28 marca w Sali konferencyjnej Starostwa Powiatowego odbyło się spotkanie zainicjowane przez Radę Miasta i Prezydenta Zduńskiej Woli, którego przedmiotem była pogarszająca się sytuacja zduńskowolskiego szpitala; uczestniczyli w nim przedstawiciele samorządów z terenu powiatu, członkowie Rady Społecznej przy SPZOZ, reprezentanci SPZOZ i NFZ. „Szpital jest wartością dla nas wszystkich – stwierdził na wstępie starosta Wojciech Rychlik – władze powiatu będą dążyły do tego, by utrzymać jego funkcjonowanie jako instytucji publicznej, ogólnodostępnej i w pełni kontrolowanej przez samorząd”. Konieczne są jednak energiczne działania naprawcze: zadłużenie SPZOZ narasta od 2009 roku, obecnie przekracza 5 mln zł – nie jest to sytuacja tak dramatyczna jak np. w Łasku, gdzie szpital ma ok. 30 mln długu, ale w kontekście nowej ustawy o działalności leczniczej musimy przewidywać możliwe scenariusze. Już od połowy 2013 roku kondycja szpitala będzie miała bardzo poważny wpływ na budżet powiatu; organ założycielski będzie musiał albo spłacić zobowiązania SPZOZ, albo zlikwidować jednostkę, albo dokonać jej przekształcenia w spółkę prawa handlowego. Skarbnik powiatu Anna Królikowska podkreśliła, że powiat musiałby pokrywać długi szpitala z bieżących dochodów, a to postawiłoby pod znakiem zapytania realizację zadań wieloletnich. Uczestnicy spotkania zapoznali się z obszernym „Stanowiskiem Zarządu Powiatu Zduńskowolskiego w sprawie oceny sytuacji finansowej SPZOZ w Zduńskiej Woli”.

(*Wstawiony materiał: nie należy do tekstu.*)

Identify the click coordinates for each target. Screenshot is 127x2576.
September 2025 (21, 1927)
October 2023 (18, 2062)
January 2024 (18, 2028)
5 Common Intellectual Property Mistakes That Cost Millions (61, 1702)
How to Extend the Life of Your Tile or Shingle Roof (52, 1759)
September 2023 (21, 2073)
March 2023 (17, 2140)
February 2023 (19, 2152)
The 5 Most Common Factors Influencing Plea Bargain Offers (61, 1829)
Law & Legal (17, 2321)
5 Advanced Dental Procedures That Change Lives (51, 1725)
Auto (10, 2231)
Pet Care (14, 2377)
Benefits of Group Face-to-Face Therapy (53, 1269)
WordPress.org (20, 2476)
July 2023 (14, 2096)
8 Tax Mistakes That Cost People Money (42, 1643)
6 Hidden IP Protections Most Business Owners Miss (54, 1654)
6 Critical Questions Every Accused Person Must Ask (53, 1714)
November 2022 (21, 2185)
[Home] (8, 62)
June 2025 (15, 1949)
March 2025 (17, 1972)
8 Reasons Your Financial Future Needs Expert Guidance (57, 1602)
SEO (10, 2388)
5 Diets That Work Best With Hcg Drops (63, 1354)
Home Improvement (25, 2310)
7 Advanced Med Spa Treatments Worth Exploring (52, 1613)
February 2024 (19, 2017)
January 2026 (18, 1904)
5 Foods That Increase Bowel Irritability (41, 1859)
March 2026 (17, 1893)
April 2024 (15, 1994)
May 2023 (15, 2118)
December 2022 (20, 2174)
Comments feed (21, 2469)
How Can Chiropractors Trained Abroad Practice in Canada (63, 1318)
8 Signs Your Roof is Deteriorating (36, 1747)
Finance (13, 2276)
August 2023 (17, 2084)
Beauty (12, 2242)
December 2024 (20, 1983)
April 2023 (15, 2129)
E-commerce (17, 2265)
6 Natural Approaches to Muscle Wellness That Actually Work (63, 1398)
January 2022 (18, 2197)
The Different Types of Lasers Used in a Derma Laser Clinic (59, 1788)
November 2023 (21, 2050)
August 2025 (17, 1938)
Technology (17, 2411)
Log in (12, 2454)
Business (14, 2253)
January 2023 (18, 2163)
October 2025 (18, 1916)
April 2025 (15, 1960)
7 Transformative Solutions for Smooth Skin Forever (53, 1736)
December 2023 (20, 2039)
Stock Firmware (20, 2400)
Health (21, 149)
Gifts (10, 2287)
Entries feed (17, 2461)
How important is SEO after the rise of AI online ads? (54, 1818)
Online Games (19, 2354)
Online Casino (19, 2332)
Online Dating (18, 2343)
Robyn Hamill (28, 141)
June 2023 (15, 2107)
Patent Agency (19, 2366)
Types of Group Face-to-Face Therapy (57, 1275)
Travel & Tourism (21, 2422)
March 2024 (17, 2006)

Jak stwierdził wicestarosta Witold Oleszczyk, nie ma jednoznacznej odpowiedzi na pytanie, dlaczego doszło do takiego nawarstwienia długów szpitala – obecnie musimy się skupić na wnikliwej diagnozie (trwa audyt prowadzony przez zewnętrzną firmę) i środkach zaradczych; powiat poręczy kredyt w wys. 1 mln zł na zabezpieczenie płynności finansowej szpitala. Dyrektor SPZOZ Dariusz Kapciak kładł nacisk na problemy z rozliczaniem tzw. nadwykonań, wysokie koszty dodatkowego obowiązkowego ubezpieczenia, konieczność zwrotu unijnych pieniędzy za „postój” karetek w czasie, gdy usługi ratownicze świadczyła firma FALCK, wspomniał o rozmowach ze związkami zawodowymi na temat restrukturyzacji zatrudnienia. Tomasz Pohl, kierownik sieradzkiej delegatury łódzkiego oddziału NFZ, wskazywał na nieprawidłowości w systemie lecznictwa polegające na „przerzucaniu” pacjentów z podstawowej opieki zdrowotnej do szpitali, które wskutek tego borykają z rozliczaniem nadwykonań. Radna miejska Hanna Iwaniuk wyraziła przekonanie, że wszystkie samorządy z terenu powiatu udzielą pomocy szpitalowi. „Zdrowie i życie ludzkie są bezcenne – powiedział wiceprezydent Krzysztof Jędrzejewski – musimy rozmawiać, jak rozwiązać problem”.
Do końca kwietnia poznamy rezultaty programu naprawczego prowadzonego przez administrację szpitala, a także wyniki audytu – w połowie maja odbędzie się kolejne spotkanie, na którym będzie można omówić strategię dalszych działań zmierzających do uzdrowienia sytuacji SPZOZ.